* Recorded data:
━━━━━━━━
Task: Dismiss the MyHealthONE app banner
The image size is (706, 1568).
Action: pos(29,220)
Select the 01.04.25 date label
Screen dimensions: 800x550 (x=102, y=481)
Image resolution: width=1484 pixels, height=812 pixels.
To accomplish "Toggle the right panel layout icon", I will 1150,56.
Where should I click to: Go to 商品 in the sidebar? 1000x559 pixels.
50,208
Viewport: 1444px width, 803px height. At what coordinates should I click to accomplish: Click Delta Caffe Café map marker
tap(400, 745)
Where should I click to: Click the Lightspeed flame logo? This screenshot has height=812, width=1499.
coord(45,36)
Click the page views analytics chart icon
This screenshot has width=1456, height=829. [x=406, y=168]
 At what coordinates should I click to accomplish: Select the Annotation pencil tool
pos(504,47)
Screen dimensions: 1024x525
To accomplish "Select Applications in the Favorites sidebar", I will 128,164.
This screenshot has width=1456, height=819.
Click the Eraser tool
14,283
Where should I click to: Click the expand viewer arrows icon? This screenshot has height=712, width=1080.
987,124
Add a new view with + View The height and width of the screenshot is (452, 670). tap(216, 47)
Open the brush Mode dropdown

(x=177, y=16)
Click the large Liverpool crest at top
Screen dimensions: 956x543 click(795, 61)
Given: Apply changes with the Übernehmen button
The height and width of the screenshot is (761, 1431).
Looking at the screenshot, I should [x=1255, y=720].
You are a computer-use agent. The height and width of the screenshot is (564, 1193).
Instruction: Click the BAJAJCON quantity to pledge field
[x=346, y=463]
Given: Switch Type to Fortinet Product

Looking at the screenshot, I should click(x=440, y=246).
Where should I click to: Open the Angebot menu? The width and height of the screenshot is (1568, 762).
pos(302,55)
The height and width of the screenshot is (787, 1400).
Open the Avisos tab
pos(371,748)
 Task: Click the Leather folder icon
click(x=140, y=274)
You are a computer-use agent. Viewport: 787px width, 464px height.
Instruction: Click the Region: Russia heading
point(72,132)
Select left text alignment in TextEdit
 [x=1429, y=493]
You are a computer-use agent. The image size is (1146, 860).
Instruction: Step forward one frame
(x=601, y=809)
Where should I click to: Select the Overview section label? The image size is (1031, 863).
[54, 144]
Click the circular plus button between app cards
━━━━━━━━
* Your goal:
Each line of the listing should be echoed back exactly.

* Result for this exercise:
Task: Dismiss the MyHealthONE app banner
The image size is (706, 1568).
Action: pos(29,220)
Select the 01.04.25 date label
Screen dimensions: 800x550 (x=102, y=481)
Image resolution: width=1484 pixels, height=812 pixels.
To accomplish "Toggle the right panel layout icon", I will 1150,56.
Where should I click to: Go to 商品 in the sidebar? 1000x559 pixels.
50,208
Viewport: 1444px width, 803px height. At what coordinates should I click to accomplish: Click Delta Caffe Café map marker
tap(400, 745)
Where should I click to: Click the Lightspeed flame logo? This screenshot has height=812, width=1499.
coord(45,36)
Click the page views analytics chart icon
This screenshot has width=1456, height=829. [x=406, y=168]
 At what coordinates should I click to accomplish: Select the Annotation pencil tool
pos(504,47)
Screen dimensions: 1024x525
To accomplish "Select Applications in the Favorites sidebar", I will 128,164.
This screenshot has width=1456, height=819.
Click the Eraser tool
14,283
Where should I click to: Click the expand viewer arrows icon? This screenshot has height=712, width=1080.
987,124
Add a new view with + View The height and width of the screenshot is (452, 670). tap(216, 47)
Open the brush Mode dropdown

(x=177, y=16)
Click the large Liverpool crest at top
Screen dimensions: 956x543 click(795, 61)
Given: Apply changes with the Übernehmen button
The height and width of the screenshot is (761, 1431).
Looking at the screenshot, I should [x=1255, y=720].
You are a computer-use agent. The height and width of the screenshot is (564, 1193).
Instruction: Click the BAJAJCON quantity to pledge field
[x=346, y=463]
Given: Switch Type to Fortinet Product

Looking at the screenshot, I should click(x=440, y=246).
Where should I click to: Open the Angebot menu? The width and height of the screenshot is (1568, 762).
pos(302,55)
The height and width of the screenshot is (787, 1400).
Open the Avisos tab
pos(371,748)
 Task: Click the Leather folder icon
click(x=140, y=274)
You are a computer-use agent. Viewport: 787px width, 464px height.
Instruction: Click the Region: Russia heading
point(72,132)
Select left text alignment in TextEdit
 [x=1429, y=493]
You are a computer-use agent. The image size is (1146, 860).
Instruction: Step forward one frame
(x=601, y=809)
Where should I click to: Select the Overview section label? The image size is (1031, 863).
[54, 144]
Click the circular plus button between app cards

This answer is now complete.